El primer ciclotrón se construyó en los años 30 en el Laboratorio de Radiación de Berkeley de la Universidad de California, Berkeley. No fue hasta 1946 cuando Robert R. Wilson, profesor de Física en la Universidad de Harvard, propuso por primera vez usar la aceleración de protones para el tratamiento del cáncer y en 1954, el primer paciente recibió la terapia de protones en el Laboratorio de Radiación de Berkeley.

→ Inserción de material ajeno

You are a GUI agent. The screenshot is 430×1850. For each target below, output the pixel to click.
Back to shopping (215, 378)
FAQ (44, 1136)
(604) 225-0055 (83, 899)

Los ciclotrones y los programas de terapia de protones continuaron en la Universidad de Harvard (1961), la Universidad de California, Davis (1964) y el Laboratorio Nacional Los Alamos (1974). Sin embargo, la radioterapia con protones no recibió la aprobación de la Administración de Alimentos y Medicamentos (Food and Drug Administration, FDA) de los Estados Unidos para el tratamiento de determinados tipos de cáncer, incluidos los tumores cerebrales hasta 1988.

Desde entonces, el debate sobre su eficacia en comparación con la radioterapia de fotones no ha cesado. En parte, porque son pocos los pacientes que pueden beneficiarse de la terapia de protones. Pacientes complicados, con tumores que se encuentran en una mala localización, lo que puede hacer muy difícil su extirpación, o en aquellos que aparecen después de haber sido tratados (recidiva).

A estas escasas indicaciones clínicas hay que sumarle su elevadísimo coste: una unidad de protones cuesta en torno a 30 millones de euros y esto encarece enormemente el tratamiento, sin que hasta ahora haya demostrado un valor superior a largo plazo.

Asentada, en cambio, está la radioterapia convencional que ha experimentado un giro copernicano gracias al avance tecnológico plasmado en el que se conoce hoy como eel Acelerador Lineal TrueBeam STx,  que ha superado a todos los aceleradores existentes actualmente en el mundo.

De hecho, gracias a la innovación técnica esta técnica ha supuesto un gran paso en el tratamiento de determinados cánceres, como en el de pulmón, ya que ofrece resultados similares a los que consigue la cirugía radical, con la diferencia de que reduce los daños en los tejidos sanos y duplica la supervivencia en pacientes no operables. Igualmente ha constatado su supremacía en el cáncer de próstata, en el cáncer pélvico, de mama, del tracto gastrointestinal y en determinados tumores de cabeza y cuello.

La ciencia avanza y con ella la esperanza de los profesionales que día a día luchamos contra el cáncer, pero tenemos que ser prudentes y honestos con nuestros pacientes, ayudándoles a ver las opciones de tratamiento disponibles para su caso particular, valorando la eficacia y la proporcionalidad del coste. Ayudándoles y acompañándoles en este camino hacia la curación, siempre que sea posible.